[Stored records]

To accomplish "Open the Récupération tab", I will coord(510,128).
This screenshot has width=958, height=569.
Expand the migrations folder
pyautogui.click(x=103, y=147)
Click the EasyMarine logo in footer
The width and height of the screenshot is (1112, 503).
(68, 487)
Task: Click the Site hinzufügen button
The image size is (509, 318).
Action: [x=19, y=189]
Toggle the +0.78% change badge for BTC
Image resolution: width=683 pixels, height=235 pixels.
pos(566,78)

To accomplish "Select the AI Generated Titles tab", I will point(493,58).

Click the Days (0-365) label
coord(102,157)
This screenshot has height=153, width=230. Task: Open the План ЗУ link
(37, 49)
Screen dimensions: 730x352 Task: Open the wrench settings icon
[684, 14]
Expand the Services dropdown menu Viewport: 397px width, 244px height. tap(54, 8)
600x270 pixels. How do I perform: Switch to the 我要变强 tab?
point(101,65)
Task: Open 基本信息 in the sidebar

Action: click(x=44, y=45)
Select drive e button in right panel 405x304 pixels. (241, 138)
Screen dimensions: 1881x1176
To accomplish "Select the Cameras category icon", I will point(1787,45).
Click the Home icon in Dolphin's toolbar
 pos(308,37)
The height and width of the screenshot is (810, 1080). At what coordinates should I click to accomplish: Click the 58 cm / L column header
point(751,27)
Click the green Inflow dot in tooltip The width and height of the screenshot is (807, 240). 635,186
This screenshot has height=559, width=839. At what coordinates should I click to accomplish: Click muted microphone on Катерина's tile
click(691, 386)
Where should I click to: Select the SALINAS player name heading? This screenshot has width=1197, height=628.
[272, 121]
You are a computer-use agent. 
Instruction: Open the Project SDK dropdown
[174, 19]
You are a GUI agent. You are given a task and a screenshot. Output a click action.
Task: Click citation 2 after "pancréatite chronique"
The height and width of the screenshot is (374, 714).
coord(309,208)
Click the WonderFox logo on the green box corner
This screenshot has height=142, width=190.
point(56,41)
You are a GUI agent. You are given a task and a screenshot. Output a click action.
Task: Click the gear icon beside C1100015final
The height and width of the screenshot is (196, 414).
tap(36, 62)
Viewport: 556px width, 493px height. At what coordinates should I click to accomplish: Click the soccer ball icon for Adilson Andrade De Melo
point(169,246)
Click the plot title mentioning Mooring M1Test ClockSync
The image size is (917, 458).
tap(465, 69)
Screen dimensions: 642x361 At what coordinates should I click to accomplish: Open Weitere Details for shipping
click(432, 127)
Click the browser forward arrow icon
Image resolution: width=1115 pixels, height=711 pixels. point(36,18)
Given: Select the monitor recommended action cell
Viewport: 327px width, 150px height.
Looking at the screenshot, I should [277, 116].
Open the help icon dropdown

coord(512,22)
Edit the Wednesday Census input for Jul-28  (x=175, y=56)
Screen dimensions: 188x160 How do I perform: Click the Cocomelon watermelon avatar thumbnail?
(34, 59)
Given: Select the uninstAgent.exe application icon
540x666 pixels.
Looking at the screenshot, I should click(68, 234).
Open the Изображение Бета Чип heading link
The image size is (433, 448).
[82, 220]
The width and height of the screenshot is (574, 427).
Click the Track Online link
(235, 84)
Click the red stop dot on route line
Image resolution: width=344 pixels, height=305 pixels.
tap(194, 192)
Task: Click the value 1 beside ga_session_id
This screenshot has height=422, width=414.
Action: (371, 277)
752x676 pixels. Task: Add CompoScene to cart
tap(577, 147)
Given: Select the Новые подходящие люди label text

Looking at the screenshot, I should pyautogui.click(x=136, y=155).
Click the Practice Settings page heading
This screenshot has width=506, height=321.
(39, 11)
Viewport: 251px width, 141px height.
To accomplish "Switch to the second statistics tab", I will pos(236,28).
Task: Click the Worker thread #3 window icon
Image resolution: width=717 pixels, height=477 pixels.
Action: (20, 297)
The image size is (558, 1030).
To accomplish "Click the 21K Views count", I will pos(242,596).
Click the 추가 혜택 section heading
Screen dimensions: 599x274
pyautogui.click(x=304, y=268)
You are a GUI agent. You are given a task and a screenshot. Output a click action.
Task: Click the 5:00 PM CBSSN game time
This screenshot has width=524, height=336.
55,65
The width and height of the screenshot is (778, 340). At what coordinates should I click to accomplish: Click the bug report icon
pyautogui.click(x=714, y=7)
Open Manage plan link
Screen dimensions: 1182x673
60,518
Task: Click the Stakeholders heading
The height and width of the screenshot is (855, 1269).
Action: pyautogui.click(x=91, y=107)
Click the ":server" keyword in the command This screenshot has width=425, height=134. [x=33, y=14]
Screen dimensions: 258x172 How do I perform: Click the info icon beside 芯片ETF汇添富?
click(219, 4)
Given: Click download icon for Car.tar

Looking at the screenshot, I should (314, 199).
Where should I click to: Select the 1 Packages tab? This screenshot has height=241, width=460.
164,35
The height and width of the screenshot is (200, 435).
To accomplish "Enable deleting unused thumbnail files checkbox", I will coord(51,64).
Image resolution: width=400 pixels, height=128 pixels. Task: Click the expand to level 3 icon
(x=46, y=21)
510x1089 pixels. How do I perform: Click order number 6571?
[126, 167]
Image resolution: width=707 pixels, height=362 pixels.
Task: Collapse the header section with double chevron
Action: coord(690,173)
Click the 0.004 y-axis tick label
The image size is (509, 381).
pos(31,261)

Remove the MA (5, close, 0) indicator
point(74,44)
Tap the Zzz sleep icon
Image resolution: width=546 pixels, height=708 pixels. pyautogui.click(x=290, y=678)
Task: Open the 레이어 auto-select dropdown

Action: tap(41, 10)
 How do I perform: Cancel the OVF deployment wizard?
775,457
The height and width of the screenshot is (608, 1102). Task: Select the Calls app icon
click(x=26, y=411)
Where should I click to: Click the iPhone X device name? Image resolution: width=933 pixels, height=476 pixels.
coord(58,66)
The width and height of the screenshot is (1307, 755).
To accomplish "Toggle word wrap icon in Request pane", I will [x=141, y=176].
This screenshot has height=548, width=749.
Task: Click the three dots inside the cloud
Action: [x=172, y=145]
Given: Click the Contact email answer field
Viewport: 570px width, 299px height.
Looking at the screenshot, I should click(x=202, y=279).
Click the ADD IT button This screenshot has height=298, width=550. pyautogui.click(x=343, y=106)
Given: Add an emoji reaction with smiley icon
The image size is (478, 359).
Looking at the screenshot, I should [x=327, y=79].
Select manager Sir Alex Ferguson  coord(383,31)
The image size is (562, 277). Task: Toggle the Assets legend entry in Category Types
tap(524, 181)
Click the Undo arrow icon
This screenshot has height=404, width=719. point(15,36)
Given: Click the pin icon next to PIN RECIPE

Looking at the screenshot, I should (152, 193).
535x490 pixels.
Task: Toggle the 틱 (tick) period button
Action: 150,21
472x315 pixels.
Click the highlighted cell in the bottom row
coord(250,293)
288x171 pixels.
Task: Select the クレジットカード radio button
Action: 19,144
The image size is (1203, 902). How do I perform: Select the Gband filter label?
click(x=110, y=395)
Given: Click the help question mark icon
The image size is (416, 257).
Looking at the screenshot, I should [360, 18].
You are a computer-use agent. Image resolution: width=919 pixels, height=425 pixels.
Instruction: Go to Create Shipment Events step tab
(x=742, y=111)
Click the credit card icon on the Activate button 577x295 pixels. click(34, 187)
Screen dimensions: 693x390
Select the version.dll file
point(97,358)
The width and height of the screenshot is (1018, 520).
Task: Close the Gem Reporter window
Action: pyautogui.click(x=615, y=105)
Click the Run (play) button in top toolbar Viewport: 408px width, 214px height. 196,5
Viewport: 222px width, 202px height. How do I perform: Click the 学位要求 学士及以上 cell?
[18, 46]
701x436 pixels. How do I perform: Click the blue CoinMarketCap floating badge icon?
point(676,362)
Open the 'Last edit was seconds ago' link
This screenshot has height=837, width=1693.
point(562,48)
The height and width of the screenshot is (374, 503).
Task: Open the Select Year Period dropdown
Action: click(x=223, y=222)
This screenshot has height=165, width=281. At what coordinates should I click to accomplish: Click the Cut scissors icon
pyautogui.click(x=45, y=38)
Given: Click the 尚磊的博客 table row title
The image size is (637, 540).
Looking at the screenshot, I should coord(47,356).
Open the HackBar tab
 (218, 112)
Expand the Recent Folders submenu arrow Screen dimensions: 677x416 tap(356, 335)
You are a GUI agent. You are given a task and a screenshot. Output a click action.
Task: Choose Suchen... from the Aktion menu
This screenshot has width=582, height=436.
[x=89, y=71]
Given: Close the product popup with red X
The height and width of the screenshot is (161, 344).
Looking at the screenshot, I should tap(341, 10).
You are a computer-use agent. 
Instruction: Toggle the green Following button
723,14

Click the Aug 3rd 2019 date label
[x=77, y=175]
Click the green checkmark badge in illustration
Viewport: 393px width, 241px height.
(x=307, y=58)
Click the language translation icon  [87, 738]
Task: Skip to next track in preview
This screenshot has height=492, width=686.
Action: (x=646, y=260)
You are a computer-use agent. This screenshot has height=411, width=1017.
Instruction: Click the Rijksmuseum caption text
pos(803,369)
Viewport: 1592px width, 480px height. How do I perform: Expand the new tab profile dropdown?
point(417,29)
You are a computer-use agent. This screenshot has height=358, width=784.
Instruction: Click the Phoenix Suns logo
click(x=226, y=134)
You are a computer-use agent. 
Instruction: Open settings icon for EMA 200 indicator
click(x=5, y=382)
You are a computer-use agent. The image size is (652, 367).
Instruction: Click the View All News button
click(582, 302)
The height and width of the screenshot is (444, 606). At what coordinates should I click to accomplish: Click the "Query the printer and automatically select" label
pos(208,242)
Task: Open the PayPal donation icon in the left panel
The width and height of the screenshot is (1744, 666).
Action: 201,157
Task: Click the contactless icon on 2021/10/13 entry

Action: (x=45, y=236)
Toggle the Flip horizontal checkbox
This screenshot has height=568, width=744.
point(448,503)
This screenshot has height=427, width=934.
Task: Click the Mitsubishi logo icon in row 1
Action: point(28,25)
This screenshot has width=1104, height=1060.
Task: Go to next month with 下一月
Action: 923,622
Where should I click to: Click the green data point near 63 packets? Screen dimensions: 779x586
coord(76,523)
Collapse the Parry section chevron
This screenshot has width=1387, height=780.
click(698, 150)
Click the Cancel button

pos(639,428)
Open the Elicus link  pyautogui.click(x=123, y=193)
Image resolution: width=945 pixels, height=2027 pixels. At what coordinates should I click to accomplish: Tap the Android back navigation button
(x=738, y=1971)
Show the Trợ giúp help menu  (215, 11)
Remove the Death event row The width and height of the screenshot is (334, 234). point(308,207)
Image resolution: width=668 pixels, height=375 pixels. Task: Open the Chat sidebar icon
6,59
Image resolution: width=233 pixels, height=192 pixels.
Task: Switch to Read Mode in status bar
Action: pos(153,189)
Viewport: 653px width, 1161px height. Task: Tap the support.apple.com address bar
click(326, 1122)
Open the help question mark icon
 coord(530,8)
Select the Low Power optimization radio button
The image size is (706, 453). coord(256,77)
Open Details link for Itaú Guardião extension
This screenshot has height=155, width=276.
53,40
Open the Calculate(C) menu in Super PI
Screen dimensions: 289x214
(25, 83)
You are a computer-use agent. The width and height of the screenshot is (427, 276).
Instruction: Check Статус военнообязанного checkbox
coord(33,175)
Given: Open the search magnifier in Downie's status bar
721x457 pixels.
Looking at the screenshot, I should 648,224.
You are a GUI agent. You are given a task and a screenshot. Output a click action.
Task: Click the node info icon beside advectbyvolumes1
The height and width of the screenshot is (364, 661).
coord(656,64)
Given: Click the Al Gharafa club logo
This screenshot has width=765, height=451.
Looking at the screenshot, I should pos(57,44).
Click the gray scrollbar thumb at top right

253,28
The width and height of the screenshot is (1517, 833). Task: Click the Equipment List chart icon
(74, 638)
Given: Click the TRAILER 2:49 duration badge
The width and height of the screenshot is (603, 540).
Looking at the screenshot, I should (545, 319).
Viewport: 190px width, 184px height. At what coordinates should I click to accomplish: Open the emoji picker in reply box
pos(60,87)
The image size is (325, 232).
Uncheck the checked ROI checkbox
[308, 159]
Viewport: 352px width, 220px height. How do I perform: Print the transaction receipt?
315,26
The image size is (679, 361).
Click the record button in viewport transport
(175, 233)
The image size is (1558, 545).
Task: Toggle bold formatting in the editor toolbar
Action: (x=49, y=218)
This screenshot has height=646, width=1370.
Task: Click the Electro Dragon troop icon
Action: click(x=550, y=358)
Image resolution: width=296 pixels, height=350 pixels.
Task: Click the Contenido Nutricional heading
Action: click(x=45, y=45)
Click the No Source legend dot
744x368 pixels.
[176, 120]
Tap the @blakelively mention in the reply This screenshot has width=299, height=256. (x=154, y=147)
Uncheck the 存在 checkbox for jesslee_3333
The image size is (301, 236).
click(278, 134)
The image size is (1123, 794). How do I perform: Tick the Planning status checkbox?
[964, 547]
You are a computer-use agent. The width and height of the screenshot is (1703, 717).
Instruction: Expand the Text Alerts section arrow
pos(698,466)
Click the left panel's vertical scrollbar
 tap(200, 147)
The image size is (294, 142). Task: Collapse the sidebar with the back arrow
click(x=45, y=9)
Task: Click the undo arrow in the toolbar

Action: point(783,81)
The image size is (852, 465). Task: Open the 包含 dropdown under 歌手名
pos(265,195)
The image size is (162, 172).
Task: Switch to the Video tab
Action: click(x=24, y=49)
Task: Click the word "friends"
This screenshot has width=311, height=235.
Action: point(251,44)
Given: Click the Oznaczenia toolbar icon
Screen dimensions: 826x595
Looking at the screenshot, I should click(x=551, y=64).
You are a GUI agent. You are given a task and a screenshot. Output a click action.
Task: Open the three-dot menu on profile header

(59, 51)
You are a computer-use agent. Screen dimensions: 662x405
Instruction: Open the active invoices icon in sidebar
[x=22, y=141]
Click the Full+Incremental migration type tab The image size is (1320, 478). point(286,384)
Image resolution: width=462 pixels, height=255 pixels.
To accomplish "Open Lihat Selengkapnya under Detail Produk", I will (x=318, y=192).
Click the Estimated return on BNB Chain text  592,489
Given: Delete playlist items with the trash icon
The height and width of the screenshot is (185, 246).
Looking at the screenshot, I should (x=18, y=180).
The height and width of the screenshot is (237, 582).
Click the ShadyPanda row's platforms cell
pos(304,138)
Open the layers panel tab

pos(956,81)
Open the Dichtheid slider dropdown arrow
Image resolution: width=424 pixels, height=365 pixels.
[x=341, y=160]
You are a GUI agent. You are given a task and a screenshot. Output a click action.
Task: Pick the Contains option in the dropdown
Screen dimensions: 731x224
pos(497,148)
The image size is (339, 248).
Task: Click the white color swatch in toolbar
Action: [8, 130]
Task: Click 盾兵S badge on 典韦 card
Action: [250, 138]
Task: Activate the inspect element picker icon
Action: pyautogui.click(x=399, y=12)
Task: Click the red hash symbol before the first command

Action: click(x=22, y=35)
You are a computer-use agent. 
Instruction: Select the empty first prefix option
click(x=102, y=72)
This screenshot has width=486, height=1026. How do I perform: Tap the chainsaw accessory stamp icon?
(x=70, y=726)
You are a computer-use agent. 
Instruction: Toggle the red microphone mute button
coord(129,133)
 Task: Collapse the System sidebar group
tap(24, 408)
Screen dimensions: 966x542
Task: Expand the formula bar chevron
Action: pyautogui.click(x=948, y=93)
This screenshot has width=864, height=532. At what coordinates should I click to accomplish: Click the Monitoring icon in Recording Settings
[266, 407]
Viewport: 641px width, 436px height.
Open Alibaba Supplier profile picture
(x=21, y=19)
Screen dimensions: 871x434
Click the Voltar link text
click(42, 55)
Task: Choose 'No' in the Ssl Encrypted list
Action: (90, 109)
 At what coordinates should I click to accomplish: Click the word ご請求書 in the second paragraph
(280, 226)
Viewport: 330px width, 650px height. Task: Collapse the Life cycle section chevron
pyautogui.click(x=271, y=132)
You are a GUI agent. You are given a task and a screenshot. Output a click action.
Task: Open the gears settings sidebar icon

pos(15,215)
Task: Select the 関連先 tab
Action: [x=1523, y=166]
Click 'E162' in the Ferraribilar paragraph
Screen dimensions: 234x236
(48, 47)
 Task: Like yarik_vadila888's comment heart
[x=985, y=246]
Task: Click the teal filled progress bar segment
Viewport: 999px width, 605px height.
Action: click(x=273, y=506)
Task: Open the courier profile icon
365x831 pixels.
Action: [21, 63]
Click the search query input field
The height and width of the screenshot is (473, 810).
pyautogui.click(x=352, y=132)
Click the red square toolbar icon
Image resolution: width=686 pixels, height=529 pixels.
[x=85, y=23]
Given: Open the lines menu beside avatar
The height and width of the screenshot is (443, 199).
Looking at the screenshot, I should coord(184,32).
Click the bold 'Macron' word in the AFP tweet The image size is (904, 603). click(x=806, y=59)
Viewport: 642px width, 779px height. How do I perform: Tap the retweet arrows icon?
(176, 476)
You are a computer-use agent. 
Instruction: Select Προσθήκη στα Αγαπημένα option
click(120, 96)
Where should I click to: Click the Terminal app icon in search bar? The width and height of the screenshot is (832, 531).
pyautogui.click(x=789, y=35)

Work instructions: Each line holding "field" in the records should be copied out.

Result for this task:
Given: Click the Contact email answer field
Click the search query input field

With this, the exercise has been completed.